##### Supplied text
Italy wants independent probe into origin of pandemic, backs India’s call for reform of WHO: Italian minister
Italy wants an independent inquiry into the origin of the Covid-19 pandemic in China and backs India’s calls for reform of multilateral bodies such as WHO that didn’t perform as expected during the current crisis, the country’s minister for European affairs Vincenzo Amendola has said.
With Italy and India set to take on the presidency of the G20 in 2021 and 2022, Amendola said the two countries would also play a key role in helping shape the post-Covid-19 world order, including global supply and value chains and ways to recover from the economic crisis created by the pandemic.
In an interview with Hindustan Times over Skype, Amendola said Italy backs Prime Minister Narendra Modi’s call, made during the G20 virtual summit on March 26, for reforms of international bodies such as the World Health Organization to meet the needs of a changing world.
“The WHO for this crisis didn’t perform according to some criteria and…it’s necessary…to open an independent inquiry on what happened in China that was the starting place of this Covid-19 crisis,” he said.
“Your prime minister was right because the multilateral aspect of the global order is not updated [with] the risks and opportunity of the current period. The WHO, I don’t think, it performed in a correct way during this crisis, there were many delays and many problems,” he added.
Describing Europe and India as “sisters”, Amendola spoke of the need for closer cooperation between Italy and India both to shape the agenda of the G20 and to help fashion a new world order.
“If I look where we are going to invest, I see that you [India] are the actor relevant for our common future,” he said, referring to the possibility of working together on green technologies such as renewable energy and digital transition, for which India is well placed because of its technological capability and human capital.
With Italy set to become the G20 president in 2021 and India taking on the same role in 2022, Amendola said: “We are going to be the two countries that will bring the G20 out of the recession. We have a coordinated responsibility to present to the main actors on the global level how we can recover from this pandemic and this global economic crisis.”
The Covid-19 had emerged as a “big test for multilateral cooperation”, he said.
“A few months ago, there were many people who wanted to participate in the funeral of multilateralism but nowadays it is clear that multilateralism is necessary in order to strengthen the resilience of the global economy.”
Amendola was also critical of China’s Belt and Road Initiative, saying Italy and India will have to work on “different aspects of free and fair trade” and “global legal standards” as the post-Covid-19 set-up moves towards new supply and value chains.
“There is not just one way like the Belt and Road Initiative, there are many ways that we have to restore the global chain. There should be not just one way of distributing, producing and giving the ownership of this trade track. There should be…different options and the European Union is…devoted to diversification of rules of trade and creation of value chains,” he said.
##########
##### Data shown
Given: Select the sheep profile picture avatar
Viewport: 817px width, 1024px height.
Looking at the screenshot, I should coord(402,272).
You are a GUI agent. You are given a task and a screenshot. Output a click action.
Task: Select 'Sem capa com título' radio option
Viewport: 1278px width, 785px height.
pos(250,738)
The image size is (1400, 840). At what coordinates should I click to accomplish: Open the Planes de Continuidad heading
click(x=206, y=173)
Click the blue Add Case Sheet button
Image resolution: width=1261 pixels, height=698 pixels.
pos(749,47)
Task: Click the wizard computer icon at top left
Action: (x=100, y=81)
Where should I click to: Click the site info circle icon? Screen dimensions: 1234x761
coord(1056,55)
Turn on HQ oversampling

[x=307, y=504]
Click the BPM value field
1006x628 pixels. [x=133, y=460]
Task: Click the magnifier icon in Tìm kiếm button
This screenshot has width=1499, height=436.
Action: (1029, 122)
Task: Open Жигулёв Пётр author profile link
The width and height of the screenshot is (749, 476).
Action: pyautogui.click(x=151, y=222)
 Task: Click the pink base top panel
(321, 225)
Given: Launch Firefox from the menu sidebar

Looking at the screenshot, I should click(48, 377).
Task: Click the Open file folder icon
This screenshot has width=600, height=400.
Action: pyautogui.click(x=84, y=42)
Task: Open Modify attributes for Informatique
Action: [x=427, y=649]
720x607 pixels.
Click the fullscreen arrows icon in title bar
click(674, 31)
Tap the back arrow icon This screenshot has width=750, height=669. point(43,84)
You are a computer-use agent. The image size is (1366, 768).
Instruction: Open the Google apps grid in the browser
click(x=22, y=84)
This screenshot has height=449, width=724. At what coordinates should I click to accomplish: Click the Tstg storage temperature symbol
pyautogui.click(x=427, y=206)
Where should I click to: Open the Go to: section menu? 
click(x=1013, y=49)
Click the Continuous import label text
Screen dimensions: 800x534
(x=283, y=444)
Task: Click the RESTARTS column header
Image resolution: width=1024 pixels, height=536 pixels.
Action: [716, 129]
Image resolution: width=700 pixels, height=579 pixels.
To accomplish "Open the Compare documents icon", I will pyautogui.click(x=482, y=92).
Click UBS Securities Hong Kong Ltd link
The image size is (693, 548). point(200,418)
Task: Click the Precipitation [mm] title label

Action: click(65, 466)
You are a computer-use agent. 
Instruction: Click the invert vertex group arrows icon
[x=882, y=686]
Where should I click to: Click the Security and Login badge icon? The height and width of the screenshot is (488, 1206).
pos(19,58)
##########
According to the article on Italy's call for a pandemic probe, on what date and at what event did Narendra Modi call for reform of bodies such as the WHO?

■ Output: On March 26, at the G20 virtual summit.